SOURCE PASSAGE
* Start *
Zarina: Dark Roads (October 6, 2017-February 2, 2018)

Abyss, 2013
Woodcut on BFK light paper
Mounted on Somerset Antique paper
Sheet Size: 27.5 x 22 inches
Image Size: 16.75 x 13 inches
Edition: 20
© Zarina; Courtesy of the artist and Luhring Augustine, New York.

Asian/Pacific/American Institute at NYU, Gallery
8 Washington Mews
On view Monday-Friday, 11 a.m. – 6 p.m.

To arrange for a class or group visit to the gallery, please email apa.rsvp@nyu.edu with your preferred visit dates and times, and the size of your group.

Zarina: Dark Roads presents selected works of prints and sculpture across the expanse of three decades by artist Zarina Hashmi, the 2017-18 Artist-in-Residence at the A/P/A Institute at NYU.
* End *
DATASET SECTION
* Start *
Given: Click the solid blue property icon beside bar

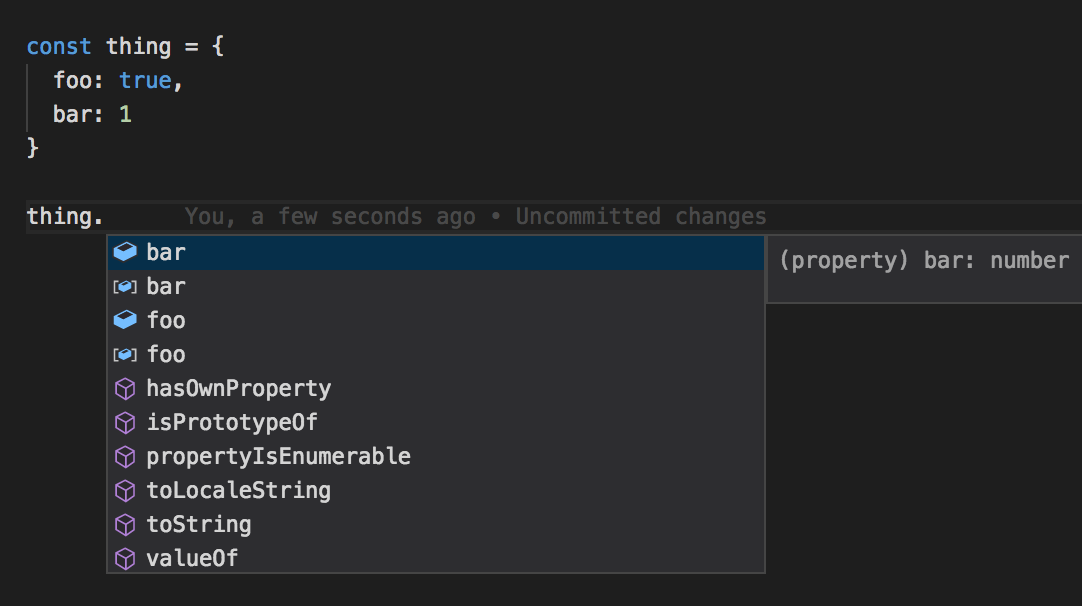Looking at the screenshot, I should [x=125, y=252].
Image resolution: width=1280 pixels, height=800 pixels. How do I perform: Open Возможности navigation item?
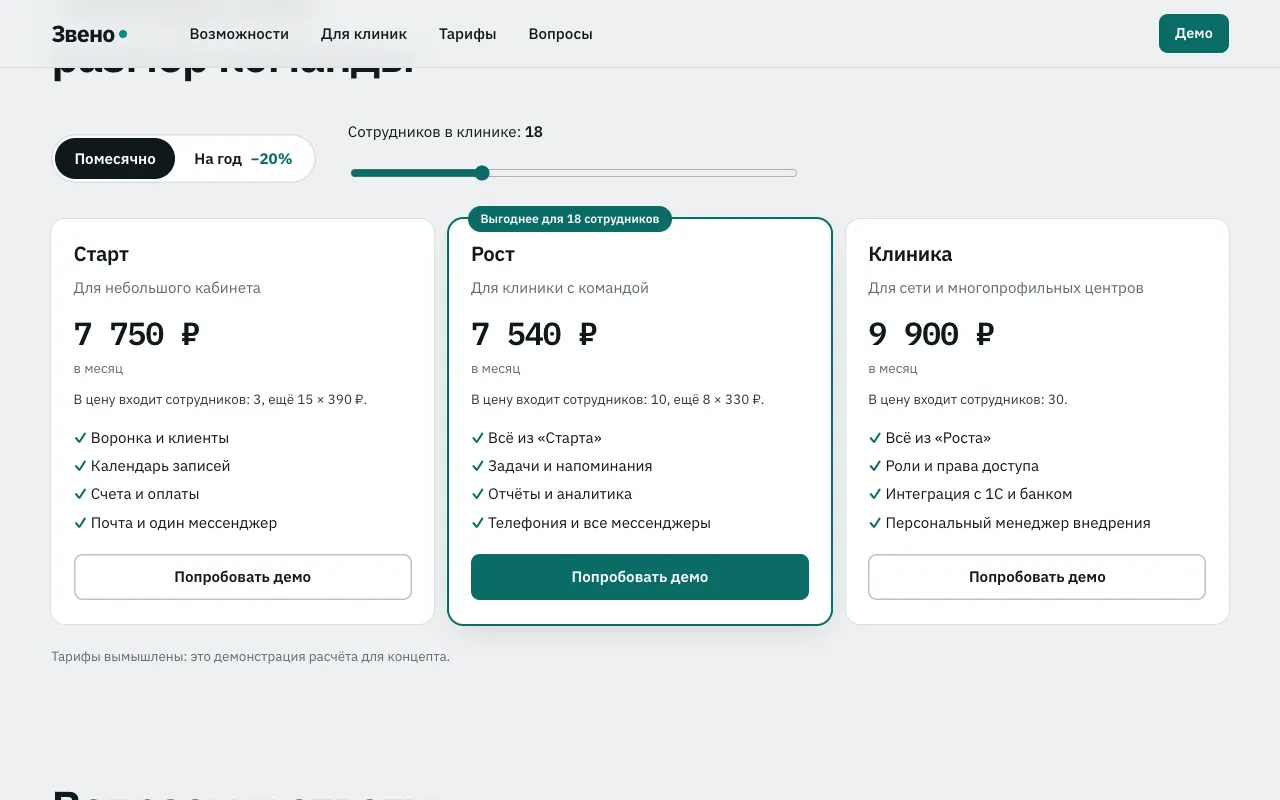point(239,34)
* End *
DIRECTION A
Using the Zarina exhibition page, answer each question briefly.
(i) What is the print Abyss made with and on?
(ii) On which days and at what hours is the gallery open?
(iii) Across how many decades do the works in Zarina: Dark Roads range?
DIRECTION B
Reproduce the stretch of the Zarina exhibition page from "Zarina: Dark Roads (October" through "Augustine, New York.".

CORRECT RESULT A
(i) Woodcut on BFK light paper
(ii) Monday through Friday, 11 a.m. to 6 p.m.
(iii) Three decades

CORRECT RESULT B
Zarina: Dark Roads (October 6, 2017-February 2, 2018)

Abyss, 2013
Woodcut on BFK light paper
Mounted on Somerset Antique paper
Sheet Size: 27.5 x 22 inches
Image Size: 16.75 x 13 inches
Edition: 20
© Zarina; Courtesy of the artist and Luhring Augustine, New York.